• Passage du texte:
------------------------------------------------

J’aime profondément la Jamaïque. Je suis né en Angleterre et j’y suis arrivé à l’âge de 6 mois avec ma mère qui est jamaïcaine et fait partie des vingt et une familles qui contrôlaient l’île au XX e siècle. Ma philosophie est d’essayer d’ouvrir ce pays au monde, d’encourager les gens à se mélanger avec les habitants dans les bars et les restaurants pour mieux découvrir leur mode de vie, leur culture, leur musique. Ils ont seulement quarante ans de musique derrière eux. Mais où que vous soyez dans le monde, vous écoutez la musique anglaise, américaine et jamaïcaine. C’est fou ce qu’une si petite île peut produire comme son ! Bref, ces hôtels véhiculent un héritage et, pour qu’il dure, il faut savoir penser à long terme.

Vous sentez-vous proche des rastas ?
Comme eux, je crois aux bienfaits de la nature et je suis contre toute chimie. Vous les avez côtoyés pour la première fois à 20 ans. Ce fut une révélation ? J’étais en train de longer la côte sud de l’île quand j’ai fait naufrage. J’ai nagé jusqu’à une plage où je suis arrivé exténué. A cette époque, dans les années 50, les Blancs et les Noirs vivaient séparément. Il y avait cette peur des rastas véhiculée par la presse : ils étaient considérés comme des criminels car ils vivaient en marge du système. Quand j’ai vu cet homme avec ses longs cheveux noirs penché sur moi, j’ai pris peur. Mais il m’a apporté de l’eau ; il était si gentil que je lui ai demandé si je pouvais rester pour me reposer. Quand je me suis réveillé, il y en avait sept autour de moi. Ils lisaient l’Ancien Testament pour aider à ma guérison. Puis ils m’ont ramené dans un petit village de pêcheurs. J’ai ensuite raconté mon aventure à mes proches pour qu’ils changent de regard sur eux.

Quelle a été votre relation avec le plus connu d’entre eux, Bob Marley ?
Avec lui, tout tournait autour du travail. J’ai donné une direction à sa carrière qui piétinait, celle de le positionner parmi les charts des Noirs américains qui cartonnaient dans les années 70. Il avait confiance en mon jugement. Nous n’avions pas une relation spirituelle mais humaine. Nous n’avons jamais eu de malentendus, nous étions simplement amis. D’un autre côté, à part une exception, je ne suis jamais allé dans une fête ou au restaurant avec lui. Seule la musique nous reliait. Bob Marley était pacifique, doux. Il ne se prenait pas pour une star. Très professionnel, il n’était jamais en retard. Une très bonne association, l’une des meilleures de ma vie.

------------------------------------------------

• Données:

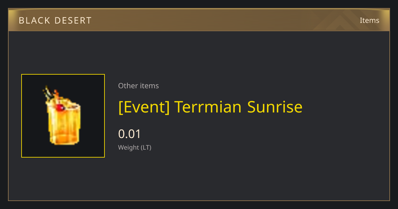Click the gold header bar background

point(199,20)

------------------------------------------------

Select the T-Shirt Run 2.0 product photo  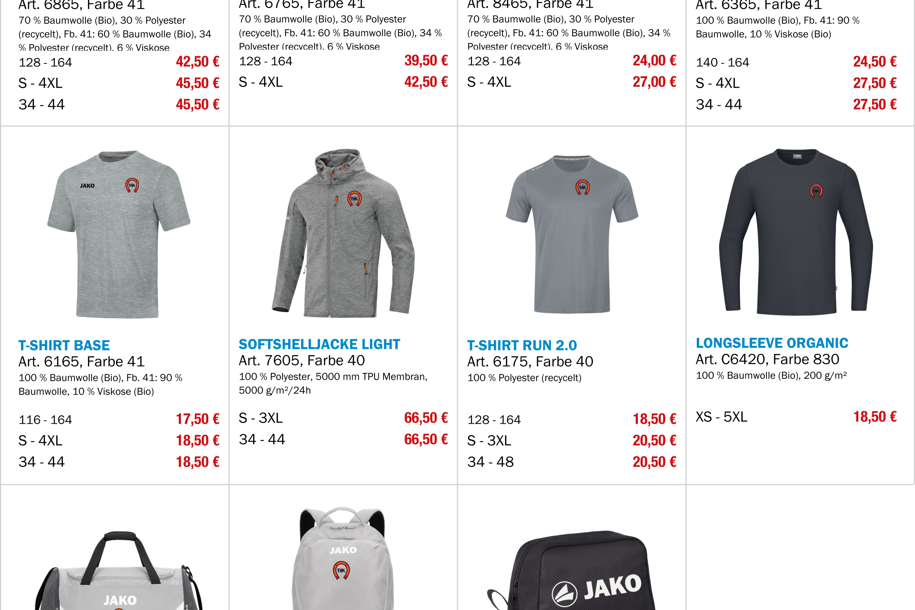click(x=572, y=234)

------------------------------------------------

• Liste des tâches:
1. Recopiez fidèlement le passage de l'entretien sur la Jamaïque allant de « Quelle a été » à « meilleures de ma vie. ».
2. Prolongez l'entretien sur la Jamaïque et Bob Marley au-delà de sa dernière phrase.
Les données constituent un ensemble distinct, sans rapport avec l'entretien.

• Réponses par tâche:
1.
Quelle a été votre relation avec le plus connu d’entre eux, Bob Marley ?
Avec lui, tout tournait autour du travail. J’ai donné une direction à sa carrière qui piétinait, celle de le positionner parmi les charts des Noirs américains qui cartonnaient dans les années 70. Il avait confiance en mon jugement. Nous n’avions pas une relation spirituelle mais humaine. Nous n’avons jamais eu de malentendus, nous étions simplement amis. D’un autre côté, à part une exception, je ne suis jamais allé dans une fête ou au restaurant avec lui. Seule la musique nous reliait. Bob Marley était pacifique, doux. Il ne se prenait pas pour une star. Très professionnel, il n’était jamais en retard. Une très bonne association, l’une des meilleures de ma vie.

2.
Avec Grace Jones, jamaïcaine elle aussi. Vous êtes aussi très proche de Keith Richards qui a sa maison non loin de Goldeneye, à Ocho Rios.
C’est un excellent ami. Nous nous sommes fâchés une seule fois, quand il m’a demandé ce que je pensais de son souhait de faire une carrière solo. Je lui ai alors demandé qui allait chanter… Il s’est vexé, mais ça n’a pas duré. Pour moi, c’est le meilleur guitariste vivant. Et, comme moi, il aime les rastas.

Vous définiriez-vous comme un visionnaire ?
Etre visionnaire n’est pas bon pour les financiers car c’est associé au risque. Non, je me définis comme un entrepreneur. Comme le disait Bob Marley, je ne suis pas un producteur mais un traducteur. J’aime beaucoup cette description.

La feuille de route de Chris Blackwell

« Welcome to paradise ! »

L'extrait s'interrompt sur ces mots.